#### BRANO SCELTO

Il passato che non si lascia dimenticare, così come entra in azione nel circuito della temporalità traumatica, non dà luogo ad alcuna estasi, né ad alcun ritrovamento del tempo perduto, ma segnala l’impossibilità per il soggetto di liberarsi da un peso opprimente, da una insistenza demoniaca, “al di là del principio di piacere” direbbe Freud, da una compulsione a ripetere che sottopone il soggetto a un giogo perpetuo. […] La violenza è la violenza della ripetizione che esclude il movimento della soggettivazione. È quello che viene messo in luce drammaticamente nelle forme della dipendenza cosiddetta patologica. In questi casi la violenza è provocata dal fallimento della “ripresa” soggettiva della ripetizione. La violenza consiste nel carattere inesorabile della ripetizione.

########
#### ESTRATTO DEI DATI

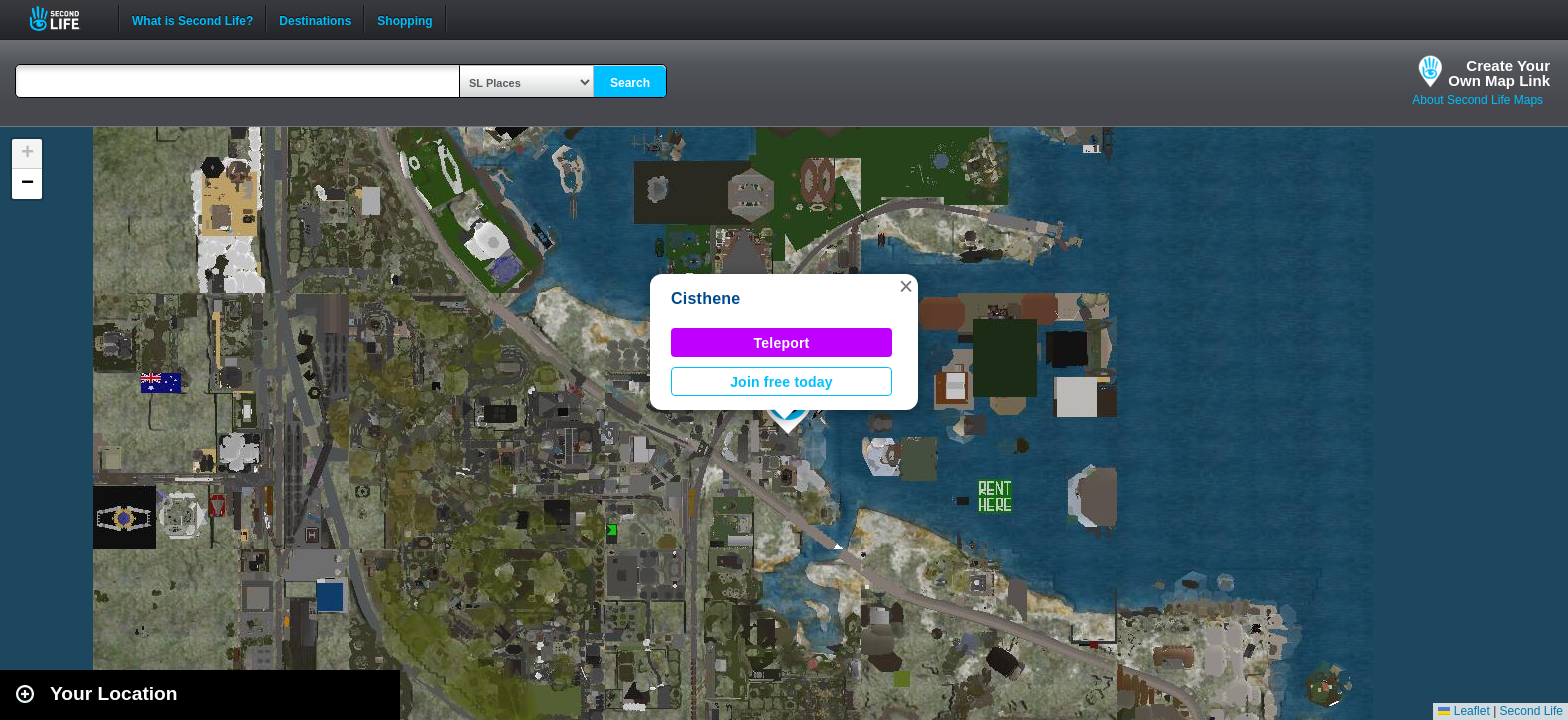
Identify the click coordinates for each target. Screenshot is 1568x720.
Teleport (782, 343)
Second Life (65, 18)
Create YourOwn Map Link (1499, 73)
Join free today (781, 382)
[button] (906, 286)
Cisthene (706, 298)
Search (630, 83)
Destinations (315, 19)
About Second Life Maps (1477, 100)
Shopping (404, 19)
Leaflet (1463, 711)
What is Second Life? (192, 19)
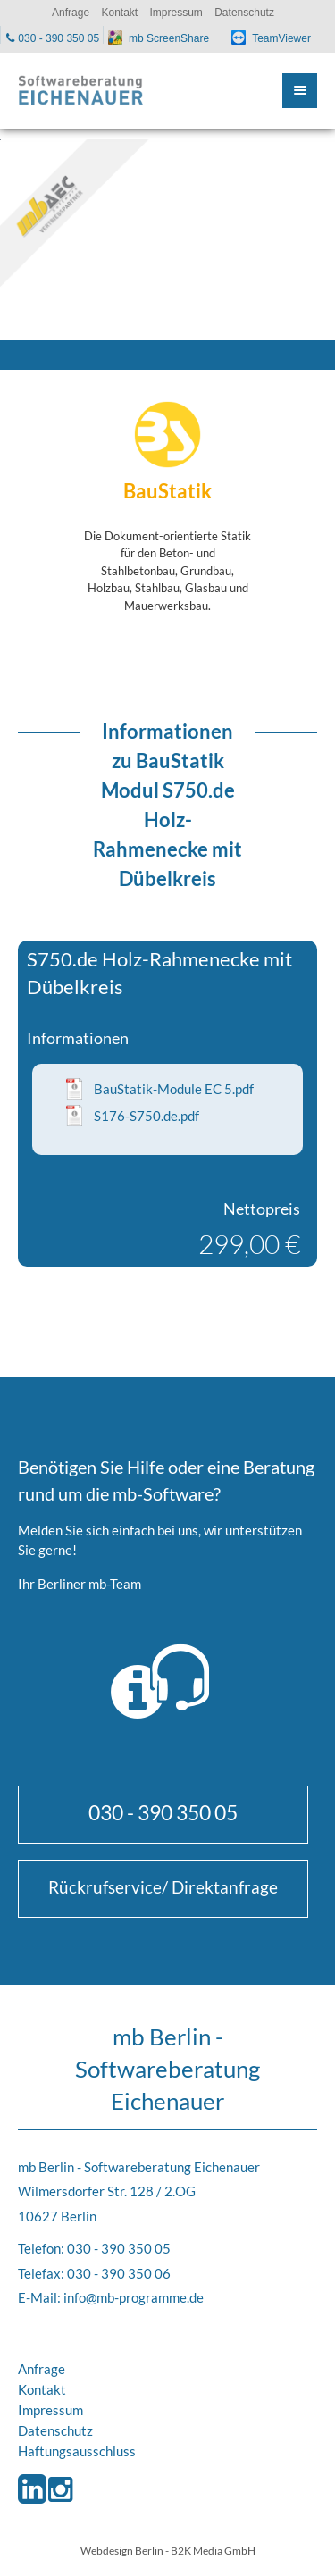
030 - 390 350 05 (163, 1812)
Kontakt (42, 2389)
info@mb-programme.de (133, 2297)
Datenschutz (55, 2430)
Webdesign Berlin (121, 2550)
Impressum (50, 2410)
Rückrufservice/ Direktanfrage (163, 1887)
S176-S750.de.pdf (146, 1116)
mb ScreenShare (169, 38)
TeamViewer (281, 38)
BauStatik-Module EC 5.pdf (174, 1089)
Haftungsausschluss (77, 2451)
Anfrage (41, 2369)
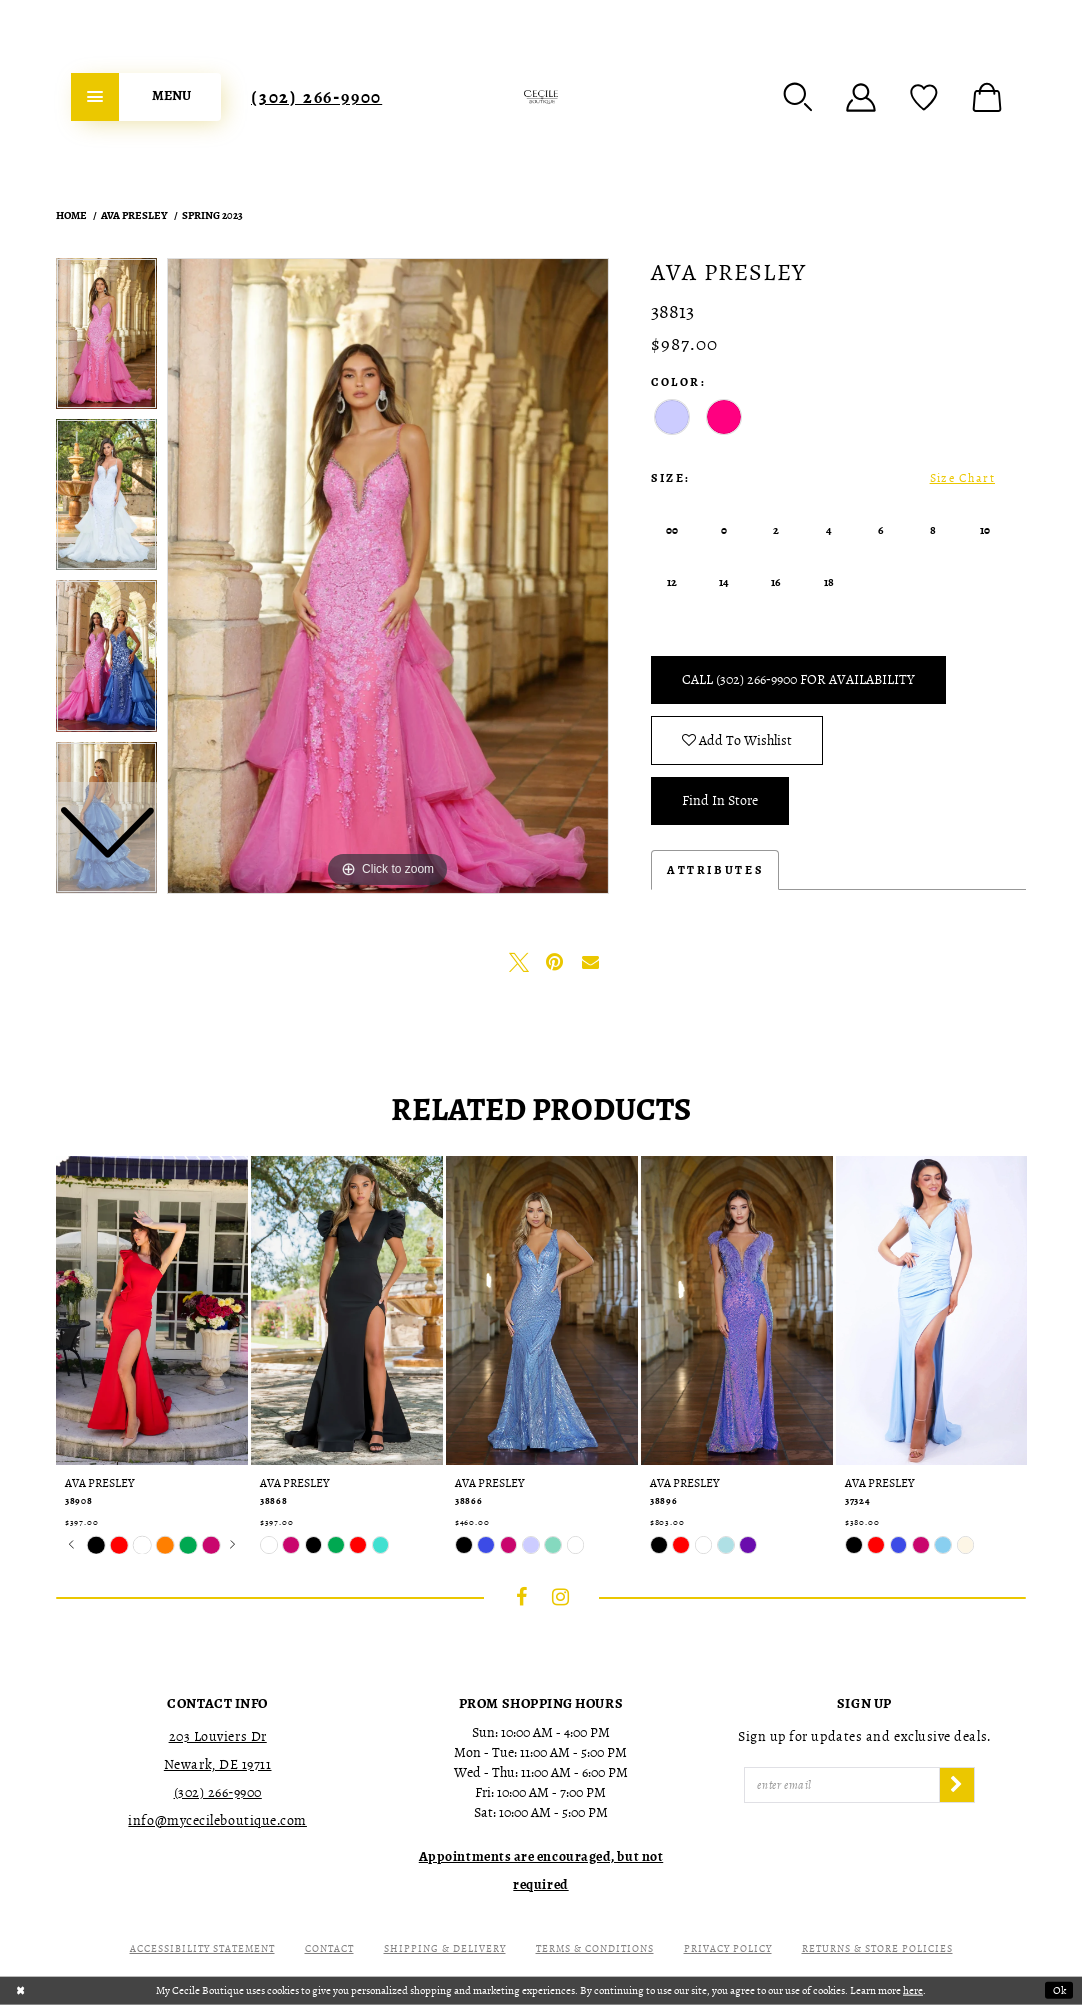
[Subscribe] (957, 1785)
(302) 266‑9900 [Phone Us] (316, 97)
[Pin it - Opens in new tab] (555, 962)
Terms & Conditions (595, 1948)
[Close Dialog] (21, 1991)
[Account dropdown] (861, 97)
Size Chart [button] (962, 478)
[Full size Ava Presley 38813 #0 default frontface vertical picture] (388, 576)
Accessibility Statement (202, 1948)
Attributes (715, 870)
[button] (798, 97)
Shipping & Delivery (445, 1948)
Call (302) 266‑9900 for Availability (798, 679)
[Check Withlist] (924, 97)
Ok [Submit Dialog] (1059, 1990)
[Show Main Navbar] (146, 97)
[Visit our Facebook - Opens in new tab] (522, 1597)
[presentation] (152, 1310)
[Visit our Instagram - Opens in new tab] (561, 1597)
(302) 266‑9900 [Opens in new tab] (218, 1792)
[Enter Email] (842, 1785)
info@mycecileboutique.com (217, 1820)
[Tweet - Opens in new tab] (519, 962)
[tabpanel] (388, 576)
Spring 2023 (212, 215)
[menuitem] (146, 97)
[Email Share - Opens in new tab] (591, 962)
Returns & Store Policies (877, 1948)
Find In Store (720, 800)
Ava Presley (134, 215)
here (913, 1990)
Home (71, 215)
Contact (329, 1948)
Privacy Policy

########

COSA FARAI
1: Nel brano sulla violenza della ripetizione, in che cosa consiste la violenza?
2: Trascrivi in un elenco numerato le righe dei record, partendo da quella che contiene "Call (302) 266‑9900" e arrivando alla fine dei record, senza le righe vuote.
Il brano e i record provengono da fonti diverse.

RISPOSTE IN ORDINE
1: Nel carattere inesorabile della ripetizione.

2:
1. Call (302) 266‑9900 for Availability (798, 679)
2. [Check Withlist] (924, 97)
3. Ok [Submit Dialog] (1059, 1990)
4. [Show Main Navbar] (146, 97)
5. [Visit our Facebook - Opens in new tab] (522, 1597)
6. [presentation] (152, 1310)
7. [Visit our Instagram - Opens in new tab] (561, 1597)
8. (302) 266‑9900 [Opens in new tab] (218, 1792)
9. [Enter Email] (842, 1785)
10. info@mycecileboutique.com (217, 1820)
11. [Tweet - Opens in new tab] (519, 962)
12. [tabpanel] (388, 576)
13. Spring 2023 (212, 215)
14. [menuitem] (146, 97)
15. [Email Share - Opens in new tab] (591, 962)
16. Returns & Store Policies (877, 1948)
17. Find In Store (720, 800)
18. Ava Presley (134, 215)
19. here (913, 1990)
20. Home (71, 215)
21. Contact (329, 1948)
22. Privacy Policy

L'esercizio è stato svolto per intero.